La gente segura, que no tiene necesidad de nadie, que se fía sólo de sí misma y que piensa que ha resuelto todos los problemas jugando la carta del empeño y de la  responsabilidad… esta gente a Jesús no le cae bien. La considera presuntuosa, como si le echase en cara el amor, que es la razón de su presencia junto a nosotros. Y, sobre todo, la moneda falsa. No podemos bastarnos a nosotros mismos. No podemos presuponer que resolvemos todos los problemas, sobre todo los que afectan a la vida  y su sentido, el amor y su consistencia resuelta, sólo con nuestras  fuerzas. No somos autosuficientes en las cosas que cuentan, aunque nos lanzásemos a ellas hasta el estremecimiento.

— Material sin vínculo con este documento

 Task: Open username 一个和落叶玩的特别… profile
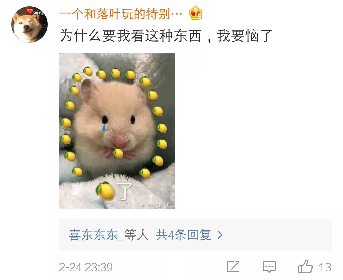coord(121,14)
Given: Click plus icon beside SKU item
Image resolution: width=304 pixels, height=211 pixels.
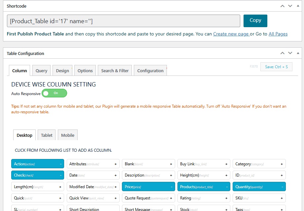Looking at the screenshot, I should coord(282,198).
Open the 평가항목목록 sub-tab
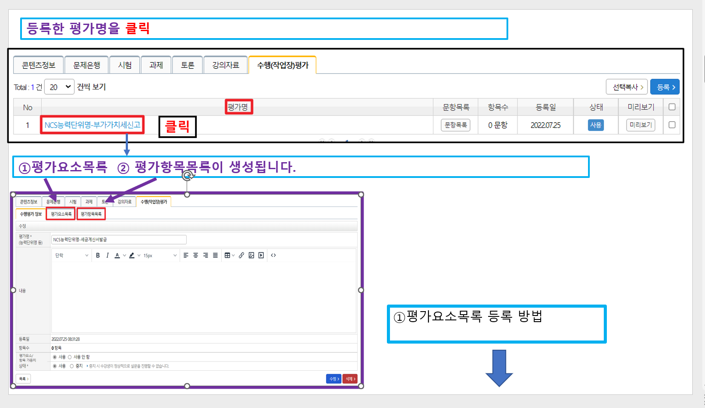The width and height of the screenshot is (705, 408). tap(91, 214)
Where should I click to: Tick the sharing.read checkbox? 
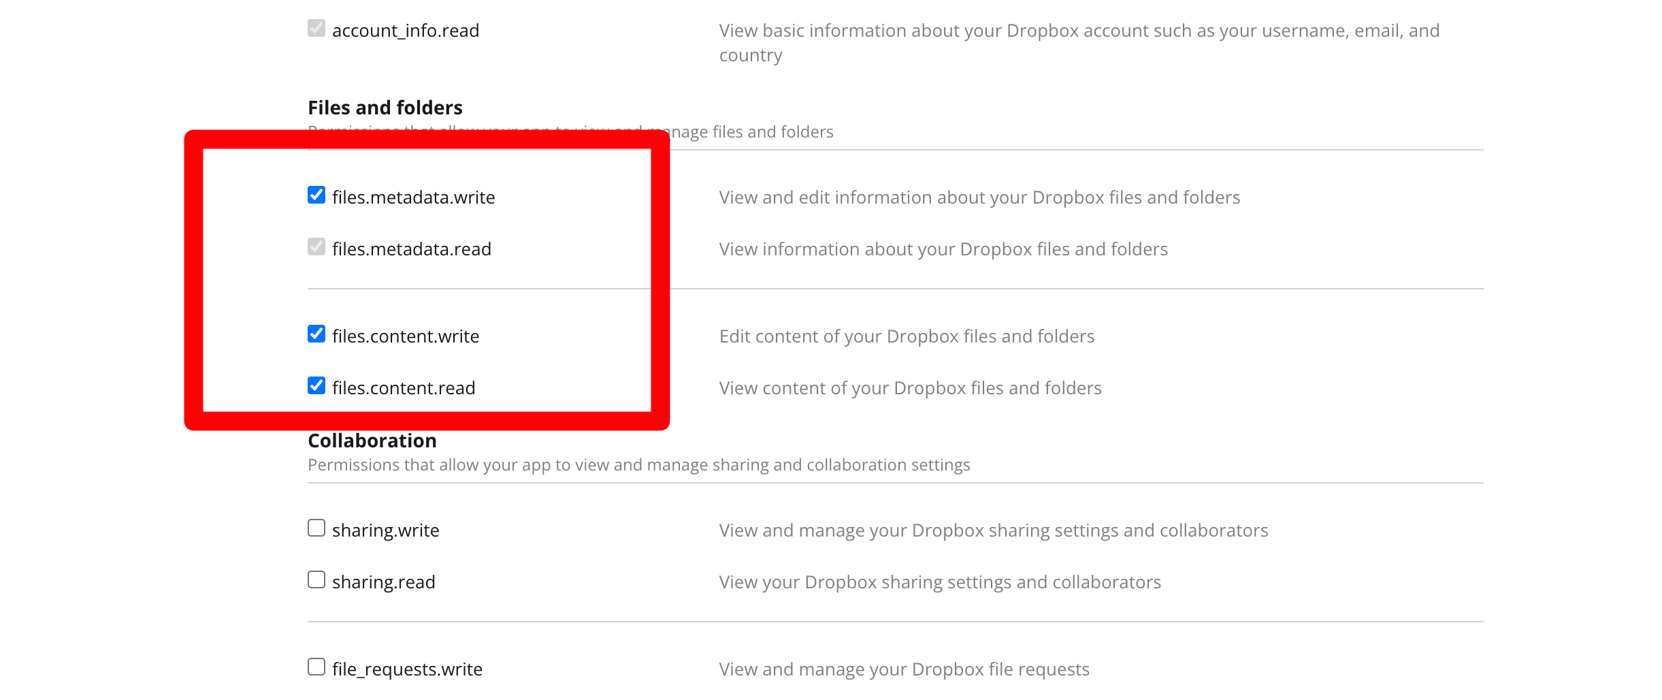point(316,580)
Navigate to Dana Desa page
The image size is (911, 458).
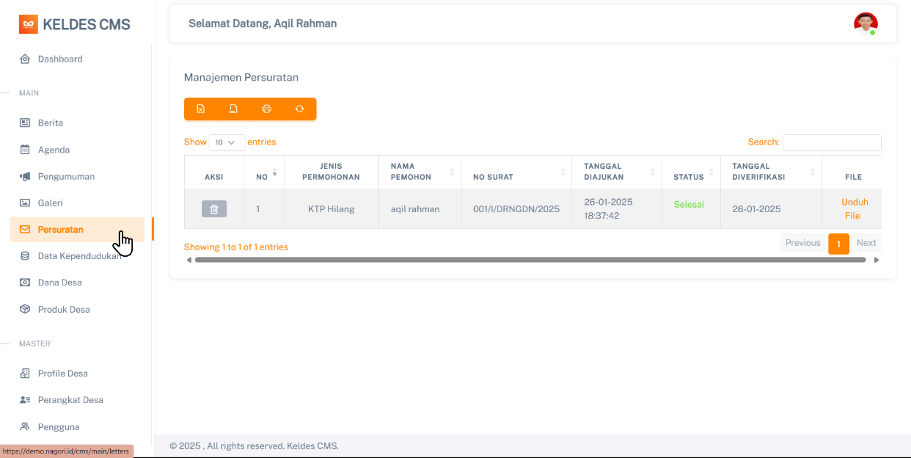(59, 283)
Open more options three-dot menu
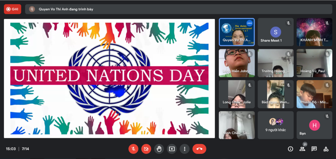Viewport: 336px width, 159px height. (185, 149)

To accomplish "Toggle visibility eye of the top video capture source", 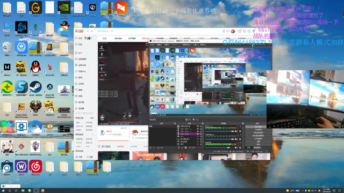I will click(x=198, y=127).
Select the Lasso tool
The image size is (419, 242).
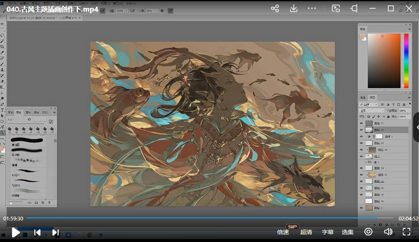2,36
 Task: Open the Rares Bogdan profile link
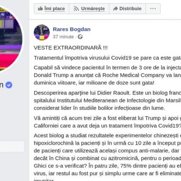[72, 29]
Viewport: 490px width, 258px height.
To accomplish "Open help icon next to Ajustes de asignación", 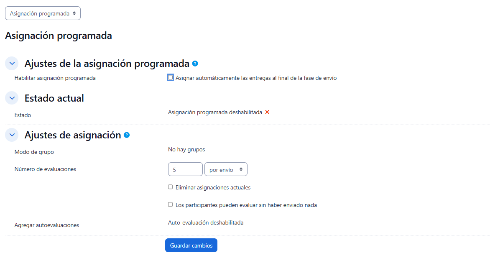I will pos(127,135).
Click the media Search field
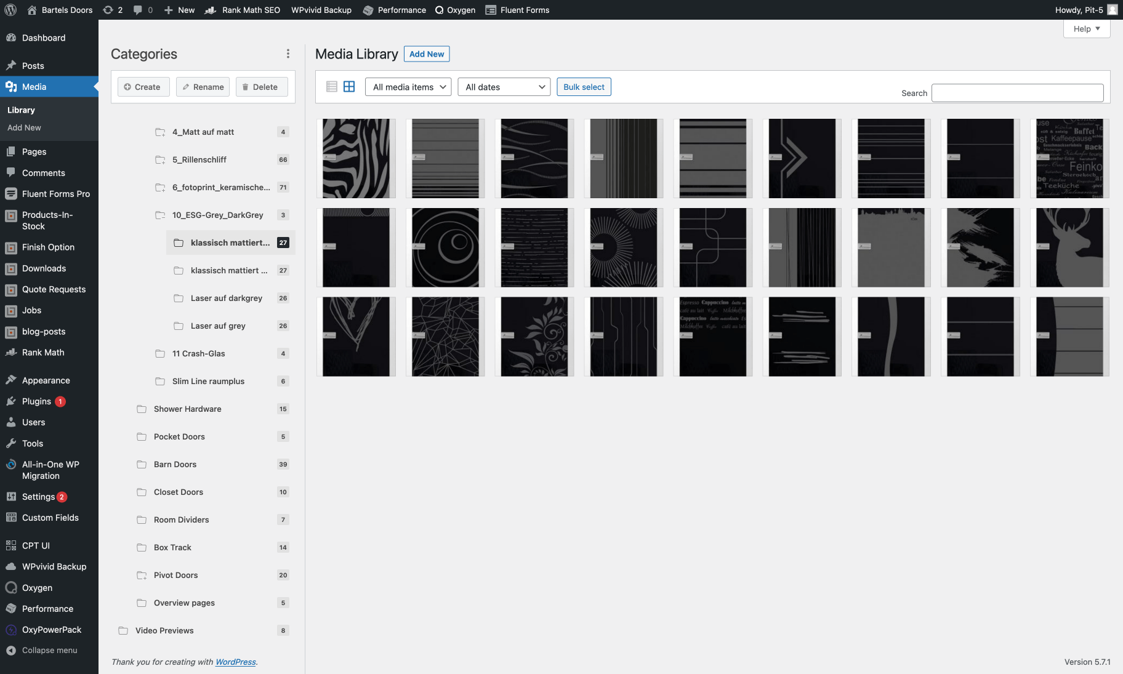Viewport: 1123px width, 674px height. [x=1017, y=93]
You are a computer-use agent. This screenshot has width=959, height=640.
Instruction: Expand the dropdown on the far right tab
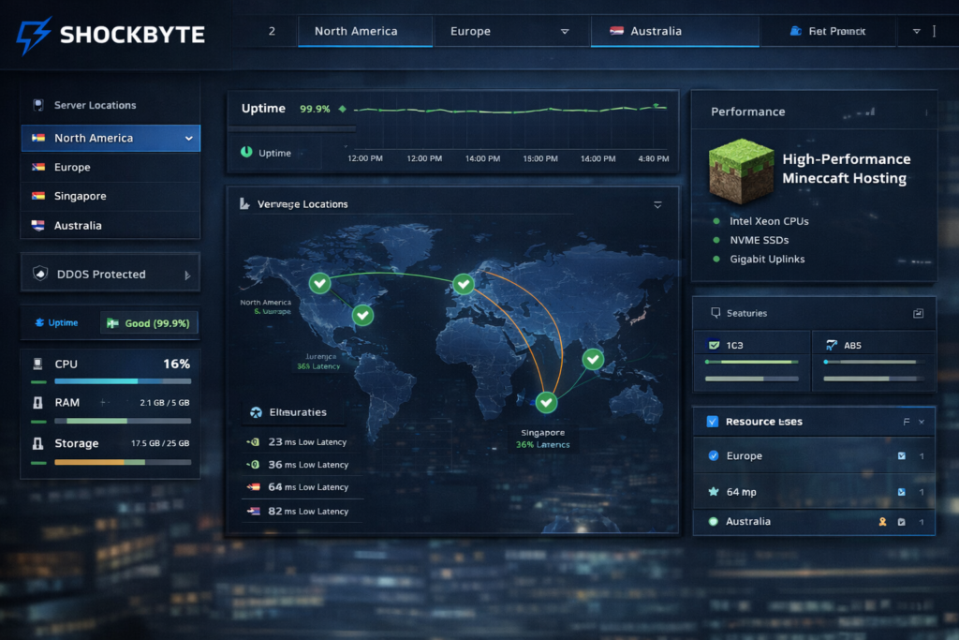915,31
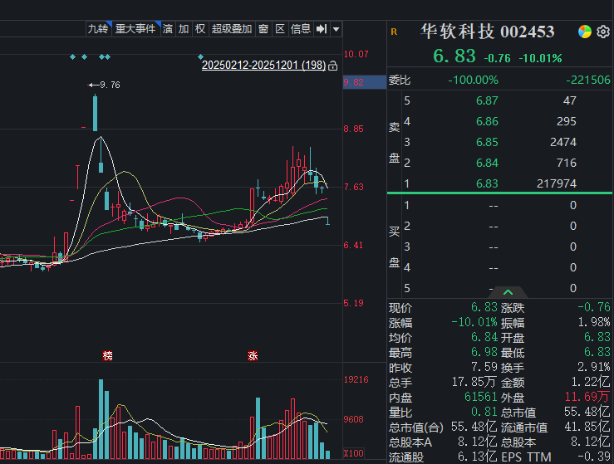The width and height of the screenshot is (614, 464).
Task: Open the 信息 toolbar item
Action: pyautogui.click(x=301, y=29)
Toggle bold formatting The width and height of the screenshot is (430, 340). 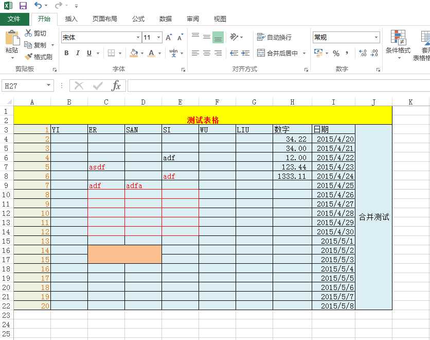pyautogui.click(x=66, y=53)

Por el contrario, nos hace entender que le resulta simpática la actitud del exactor de los impuestos, en la historia que sus discípulos nos cuentan para decirnos de qué parte está Jesús. Jesús considera al recaudador de impuestos, un tipo serio, animoso, lleno de ganas de vivir y auténtico en sus proyectos. Se entrega, juega al alza en la esfera de sus sueños de vida… y después acepta contar con su propia debilidad. Se lanza totalmente y constata que no se basta a sí mismo. Tiene la necesidad de alzar continuamente los brazos hacia lo alto, para pedir dos manos robustas capaces de agarrarlo y sostenerlo. Hace, en una palabra, el gesto más auténtico de humanidad: se confía al  misterio de Dios que envuelve su existencia diaria.
Grita e invoca desde lo profundo de sí mismo continuamente y siempre. No quiere separar los ámbitos de existencia: aquellos en los que se siente seguro y competente, sin tener que pedir nada; y aquellos en los está escaso de competencia y reconoce por consiguiente que tiene necesidad de ayuda.
La competencia no es lo contrario del abandono, ni viceversa. Los discípulos de Jesús, en sus decisiones y en sus gestos concretos, tratan de asegurar el máximo posible de competencia y, con la misma intensidad, se confían  al  misterio de Dios que sostiene toda la existencia.
A mí me gusta entregarme a un Dios así. He contado la historia de Jesús y de sus discípulos… para consolarme un poco y para pedirme a mí y al que está de acuerdo con esta experiencia, abandonarse como un niño en los brazos acogedores del Dios de Jesús.